I also agree that the vision may have been down longer than 2 weeks. In binocular patients, monocular vision loss can exist for weeks to months before being detected (or acknowledged). This is particularly true with non-compliant patients. Furthermore, badly-controlled diabetics have notoriously poor mentation.

Overall, this sounds most like NVG in the setting of CRAO. CRAO can also result in rubeosis and NVG, though it is less common than with CRVO. I've seen it twice in the past year, however. For heme from an ischemic CRVO to completely disappear in such a short period would be unusual. You said cataract surgery was only 4 months ago with 20/40 post-op BCVA. Now VA is LP with an unremarkable fundus exam, except for PRP scars. CRAO typically has little heme, and the associated retinal whitening can disappear within weeks. I suspect OCT will show severe macular thinning (atrophy), even if FA is relatively normal.
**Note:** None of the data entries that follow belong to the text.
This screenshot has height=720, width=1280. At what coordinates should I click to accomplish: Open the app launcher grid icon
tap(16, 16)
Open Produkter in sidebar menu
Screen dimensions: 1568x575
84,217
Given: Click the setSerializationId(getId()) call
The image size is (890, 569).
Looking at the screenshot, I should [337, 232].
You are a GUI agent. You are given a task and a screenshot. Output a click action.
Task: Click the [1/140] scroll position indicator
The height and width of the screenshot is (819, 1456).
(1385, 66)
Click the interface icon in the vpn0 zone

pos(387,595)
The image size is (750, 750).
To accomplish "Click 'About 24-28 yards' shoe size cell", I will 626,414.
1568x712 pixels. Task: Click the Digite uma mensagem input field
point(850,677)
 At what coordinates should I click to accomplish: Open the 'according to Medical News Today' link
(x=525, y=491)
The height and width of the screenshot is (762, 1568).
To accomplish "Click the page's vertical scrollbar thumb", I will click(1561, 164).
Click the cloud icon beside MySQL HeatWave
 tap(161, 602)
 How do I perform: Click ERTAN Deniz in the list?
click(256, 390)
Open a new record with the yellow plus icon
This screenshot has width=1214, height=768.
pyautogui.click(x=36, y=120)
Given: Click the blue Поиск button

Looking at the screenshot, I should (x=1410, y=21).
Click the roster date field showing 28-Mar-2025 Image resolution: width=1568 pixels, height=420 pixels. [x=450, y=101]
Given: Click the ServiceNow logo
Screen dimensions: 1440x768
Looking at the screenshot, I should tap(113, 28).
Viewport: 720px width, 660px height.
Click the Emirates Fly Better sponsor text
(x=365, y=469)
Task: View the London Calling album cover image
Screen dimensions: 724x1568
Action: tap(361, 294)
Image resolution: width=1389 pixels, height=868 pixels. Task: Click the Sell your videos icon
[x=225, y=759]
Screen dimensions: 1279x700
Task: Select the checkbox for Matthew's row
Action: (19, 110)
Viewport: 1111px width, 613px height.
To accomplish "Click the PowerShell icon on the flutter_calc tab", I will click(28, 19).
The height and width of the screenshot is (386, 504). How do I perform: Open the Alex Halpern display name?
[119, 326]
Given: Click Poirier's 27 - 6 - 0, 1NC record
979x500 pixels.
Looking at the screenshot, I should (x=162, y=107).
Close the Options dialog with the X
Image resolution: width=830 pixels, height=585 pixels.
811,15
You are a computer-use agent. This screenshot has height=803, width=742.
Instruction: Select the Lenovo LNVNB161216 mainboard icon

Patient will likely need intravitreal anti-VEGF, followed by fill-in PRP. Unfortunately, I've found CRAO-associated NVG to be much more difficult to control. CPC may be necessary, eventually.
 
This sounds more acute/subacute, but I might wonder about ocular ischemic syndrome with the cluster of NVI, anterior uveitis, and LP vision, especially in a vasculopathic patient with diabetes.
 
I agree that UGH is unlikely. The history of PDR ou is suggestive of NVI/NVA as the likely culprit of the hyphema. The inflammation and IOP spike are probably secondary to the hyphema and questionable angle integrity. The dropped VA is probably the results of a hyphmea along with posterior pole pathology. (I.e. worsening CSME, vit heme). This patient probably has an "Avastin-deficiency". 😉
 
Also, the IOP was 35 with a soft, edematous cornea, so it's higher than measured. I'm betting on full PRP if not full yet or other ablating procedure, IVA, and eventual tube shunt.
 
Ok, so the report came back from the retina specialist with the following notes:

Vision was 6/400
IOP was 26 on steroids and glaucoma meds

Great delay in arteriole and venous transit times on FA. Overall ischemia of the retina. No frank evidence of rubeosis.

Diagnosis is listed as

New central retinal artery occlusion with combined ocular ischemic syndrome.

The plan is to do PRP on the right eye though the liklihood of regaining vision is negligible.